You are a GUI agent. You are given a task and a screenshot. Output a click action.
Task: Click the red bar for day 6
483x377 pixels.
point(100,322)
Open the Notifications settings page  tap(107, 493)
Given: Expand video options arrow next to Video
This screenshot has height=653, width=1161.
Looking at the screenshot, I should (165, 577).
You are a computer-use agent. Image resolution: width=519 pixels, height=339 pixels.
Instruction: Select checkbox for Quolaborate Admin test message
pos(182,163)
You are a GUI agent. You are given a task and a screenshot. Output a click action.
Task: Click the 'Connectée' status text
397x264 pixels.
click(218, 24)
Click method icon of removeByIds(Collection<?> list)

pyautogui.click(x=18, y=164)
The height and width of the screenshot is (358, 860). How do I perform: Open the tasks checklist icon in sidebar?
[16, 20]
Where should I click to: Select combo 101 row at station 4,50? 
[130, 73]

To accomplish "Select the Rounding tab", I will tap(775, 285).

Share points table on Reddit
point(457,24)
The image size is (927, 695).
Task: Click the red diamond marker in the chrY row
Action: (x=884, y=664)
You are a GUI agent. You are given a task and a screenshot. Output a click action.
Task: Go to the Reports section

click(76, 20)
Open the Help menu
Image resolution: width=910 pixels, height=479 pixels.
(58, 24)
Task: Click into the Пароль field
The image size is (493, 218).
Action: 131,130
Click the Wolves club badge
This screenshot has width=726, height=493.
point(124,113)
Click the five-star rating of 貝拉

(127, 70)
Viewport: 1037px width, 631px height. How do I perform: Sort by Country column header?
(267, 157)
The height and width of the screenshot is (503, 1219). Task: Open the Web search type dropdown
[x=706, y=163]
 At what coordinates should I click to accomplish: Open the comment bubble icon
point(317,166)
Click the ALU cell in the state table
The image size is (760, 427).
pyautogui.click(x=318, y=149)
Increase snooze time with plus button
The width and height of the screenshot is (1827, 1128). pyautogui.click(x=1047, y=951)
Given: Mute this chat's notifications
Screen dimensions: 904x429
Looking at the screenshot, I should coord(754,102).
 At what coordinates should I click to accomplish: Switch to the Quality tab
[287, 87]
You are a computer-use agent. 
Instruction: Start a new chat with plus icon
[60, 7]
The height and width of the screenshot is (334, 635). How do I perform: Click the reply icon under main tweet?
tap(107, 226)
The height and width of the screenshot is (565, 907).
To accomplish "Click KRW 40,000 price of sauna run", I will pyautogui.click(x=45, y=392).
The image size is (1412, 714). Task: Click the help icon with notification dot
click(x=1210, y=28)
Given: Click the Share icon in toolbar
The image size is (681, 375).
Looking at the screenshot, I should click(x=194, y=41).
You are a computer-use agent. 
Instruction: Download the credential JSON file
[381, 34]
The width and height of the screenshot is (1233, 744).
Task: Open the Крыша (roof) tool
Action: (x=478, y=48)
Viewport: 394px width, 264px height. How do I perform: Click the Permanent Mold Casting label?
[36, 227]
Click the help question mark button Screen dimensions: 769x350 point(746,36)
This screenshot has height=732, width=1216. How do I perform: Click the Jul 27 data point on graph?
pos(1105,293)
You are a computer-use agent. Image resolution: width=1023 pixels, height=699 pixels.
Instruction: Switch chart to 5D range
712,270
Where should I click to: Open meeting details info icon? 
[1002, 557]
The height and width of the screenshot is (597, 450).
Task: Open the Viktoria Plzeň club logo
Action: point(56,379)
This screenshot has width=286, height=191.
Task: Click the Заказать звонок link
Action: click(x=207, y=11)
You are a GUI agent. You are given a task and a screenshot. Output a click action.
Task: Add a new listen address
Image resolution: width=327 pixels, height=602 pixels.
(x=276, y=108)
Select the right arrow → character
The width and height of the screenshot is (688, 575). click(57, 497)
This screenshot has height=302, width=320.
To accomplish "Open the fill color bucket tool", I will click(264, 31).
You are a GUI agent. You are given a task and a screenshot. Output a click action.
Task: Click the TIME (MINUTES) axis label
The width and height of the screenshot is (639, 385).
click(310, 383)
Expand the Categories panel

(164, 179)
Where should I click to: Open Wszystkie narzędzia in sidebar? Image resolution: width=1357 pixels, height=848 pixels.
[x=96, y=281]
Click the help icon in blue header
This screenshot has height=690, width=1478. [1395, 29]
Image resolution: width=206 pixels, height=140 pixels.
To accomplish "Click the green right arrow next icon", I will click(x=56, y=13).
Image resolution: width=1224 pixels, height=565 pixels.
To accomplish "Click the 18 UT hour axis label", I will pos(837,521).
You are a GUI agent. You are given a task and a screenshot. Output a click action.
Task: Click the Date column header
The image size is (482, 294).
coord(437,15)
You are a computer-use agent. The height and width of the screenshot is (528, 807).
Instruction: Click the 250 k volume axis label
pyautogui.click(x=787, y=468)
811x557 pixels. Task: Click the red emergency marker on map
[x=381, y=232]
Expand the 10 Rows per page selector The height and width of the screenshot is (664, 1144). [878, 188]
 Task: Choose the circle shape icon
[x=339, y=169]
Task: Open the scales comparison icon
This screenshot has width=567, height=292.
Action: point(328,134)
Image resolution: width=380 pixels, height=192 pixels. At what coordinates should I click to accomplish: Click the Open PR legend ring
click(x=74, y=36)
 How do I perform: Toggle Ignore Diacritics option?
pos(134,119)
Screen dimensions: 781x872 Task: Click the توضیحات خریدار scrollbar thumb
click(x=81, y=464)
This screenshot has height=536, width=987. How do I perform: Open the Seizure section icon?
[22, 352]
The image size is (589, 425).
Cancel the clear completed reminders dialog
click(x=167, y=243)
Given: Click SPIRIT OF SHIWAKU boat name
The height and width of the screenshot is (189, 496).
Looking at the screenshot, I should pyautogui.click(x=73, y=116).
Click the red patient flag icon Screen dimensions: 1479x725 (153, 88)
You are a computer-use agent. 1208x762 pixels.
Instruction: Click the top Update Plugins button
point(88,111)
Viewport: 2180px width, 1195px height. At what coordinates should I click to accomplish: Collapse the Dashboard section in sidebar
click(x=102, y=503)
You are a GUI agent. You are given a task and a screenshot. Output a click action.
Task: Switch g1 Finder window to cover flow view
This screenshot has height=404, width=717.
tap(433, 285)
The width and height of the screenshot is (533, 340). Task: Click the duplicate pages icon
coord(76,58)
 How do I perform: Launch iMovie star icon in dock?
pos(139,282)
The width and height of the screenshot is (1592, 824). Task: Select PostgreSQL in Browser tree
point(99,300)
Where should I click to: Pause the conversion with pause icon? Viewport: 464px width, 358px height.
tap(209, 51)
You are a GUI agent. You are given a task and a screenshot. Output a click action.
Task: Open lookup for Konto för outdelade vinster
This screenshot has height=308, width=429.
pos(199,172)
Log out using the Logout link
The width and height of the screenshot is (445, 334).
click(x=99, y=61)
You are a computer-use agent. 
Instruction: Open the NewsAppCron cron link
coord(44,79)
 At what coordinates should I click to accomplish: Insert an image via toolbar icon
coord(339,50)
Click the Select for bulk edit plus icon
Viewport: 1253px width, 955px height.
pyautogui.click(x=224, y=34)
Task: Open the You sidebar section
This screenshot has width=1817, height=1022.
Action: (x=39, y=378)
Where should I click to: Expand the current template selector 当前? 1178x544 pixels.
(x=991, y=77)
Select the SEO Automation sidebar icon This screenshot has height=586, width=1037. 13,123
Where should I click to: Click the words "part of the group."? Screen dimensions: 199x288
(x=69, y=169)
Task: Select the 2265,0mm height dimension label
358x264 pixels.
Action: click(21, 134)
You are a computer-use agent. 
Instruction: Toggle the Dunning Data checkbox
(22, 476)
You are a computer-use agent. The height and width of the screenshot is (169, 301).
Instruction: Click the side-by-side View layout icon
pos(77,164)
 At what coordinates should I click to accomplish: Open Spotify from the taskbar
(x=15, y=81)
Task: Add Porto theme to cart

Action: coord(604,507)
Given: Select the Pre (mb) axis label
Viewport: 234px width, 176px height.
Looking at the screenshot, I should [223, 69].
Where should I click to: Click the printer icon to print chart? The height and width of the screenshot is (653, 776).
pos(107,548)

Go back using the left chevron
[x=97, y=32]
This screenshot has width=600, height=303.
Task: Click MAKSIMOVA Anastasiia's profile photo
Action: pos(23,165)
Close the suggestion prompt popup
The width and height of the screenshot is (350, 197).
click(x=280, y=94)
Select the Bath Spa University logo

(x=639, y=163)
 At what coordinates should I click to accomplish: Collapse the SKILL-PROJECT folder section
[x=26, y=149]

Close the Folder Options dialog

========================

Rewrite the lines of the items that begin at the line containing "Given: Expand video" and stop after the line containing "pos(182,163)", switching "checkbox" to "tick box" and leaving everything else unchanged.

Given: Expand video options arrow next to Video
This screenshot has height=653, width=1161.
Looking at the screenshot, I should (165, 577).
You are a computer-use agent. Image resolution: width=519 pixels, height=339 pixels.
Instruction: Select tick box for Quolaborate Admin test message
pos(182,163)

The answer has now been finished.